A Spike, Not a Pyramid: China’s State-Engineered AI Boom
China’s AI boom is now driven by state capital, not venture markets.
This is Flashpoint, Hello China Tech’s premium quick-strike column. In under 600 words, we cut through the noise to unpack one market-moving China tech event and why it matters. Flashpoint drops whenever the story demands it–weekdays or weekends.
Today’s column examines the illusion of China’s AI venture boom. Behind the headlines of billions raised, the top 20 start-ups have captured 30 per cent of all capital, leaving 744 peers to fight for scraps. What looks like a pyramid is in fact a spike–an unnatural shape engineered by state capital. RMB-denominated funds now dominate, reshaping incentives and recasting the very relationship between founders and investors. For the Flashpoint overview, see our introduction here.
China’s AI venture scene appears flush. As of September 22, 2025 (IT Juzi data), 764 AI companies had raised a combined Rmb83bn. Look closer, however, and the boom is a mirage. This is a feast for the few, marked by a brutal concentration of capital that reveals a market increasingly shaped not by venture capitalists, but by the state.

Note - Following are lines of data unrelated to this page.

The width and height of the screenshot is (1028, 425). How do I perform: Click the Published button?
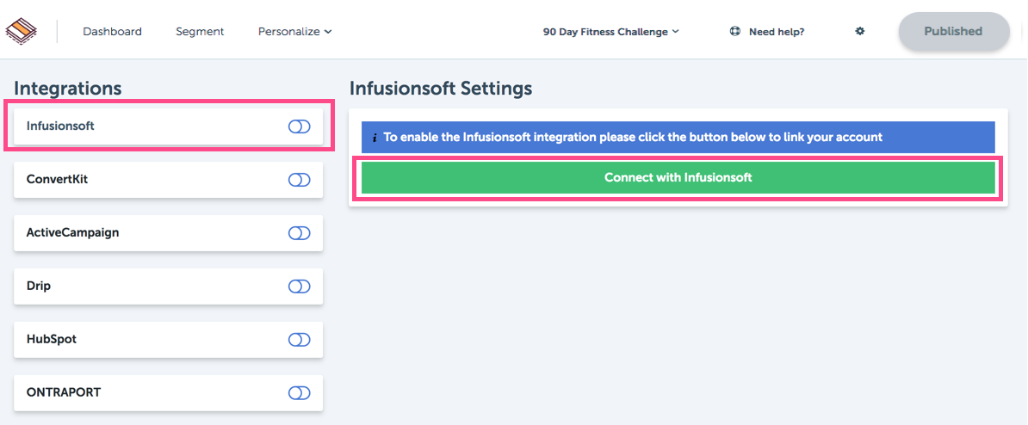click(953, 31)
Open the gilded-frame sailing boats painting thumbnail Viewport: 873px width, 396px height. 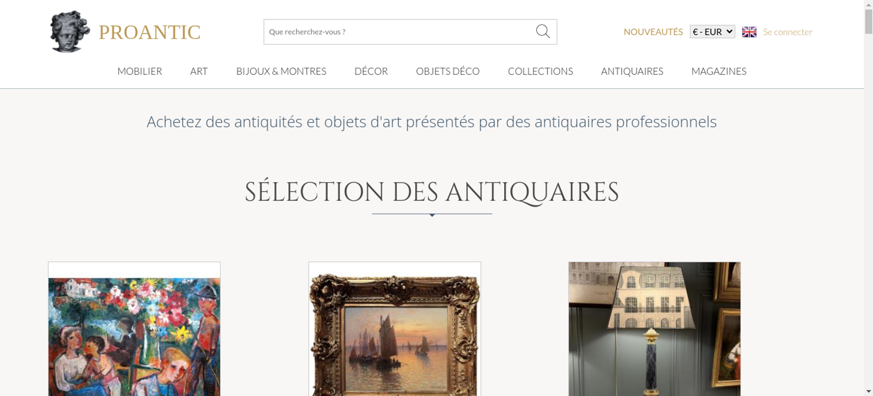[x=395, y=329]
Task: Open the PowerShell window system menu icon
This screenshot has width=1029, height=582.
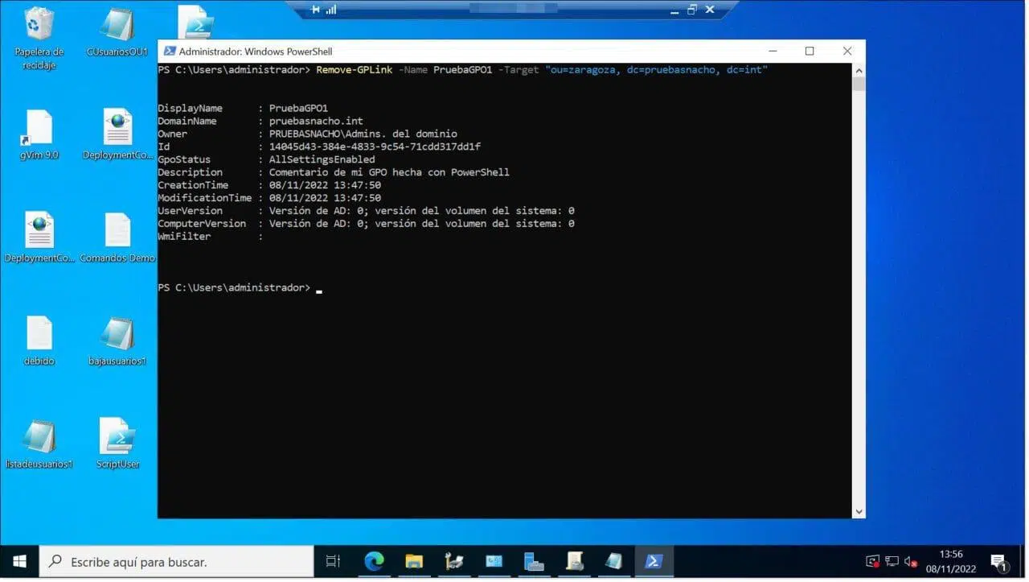Action: pyautogui.click(x=170, y=52)
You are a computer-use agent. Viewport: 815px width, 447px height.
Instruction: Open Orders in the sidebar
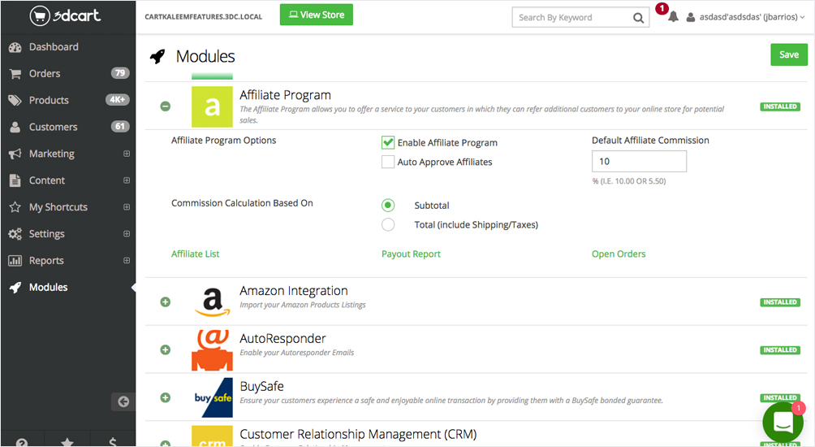point(45,73)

The core of the problem is distribution. The top 20 AI start-ups alone have vacuumed up 30 per cent of all capital deployed. These chosen few, 11 of which are already unicorns, raised a median of Rmb1bn each. The other 744 aspirants were left to fight over scraps, averaging a paltry Rmb78m. This is not a healthy pyramid; it is a spike. The chasm between the anointed and the anonymous is widening into an abyss.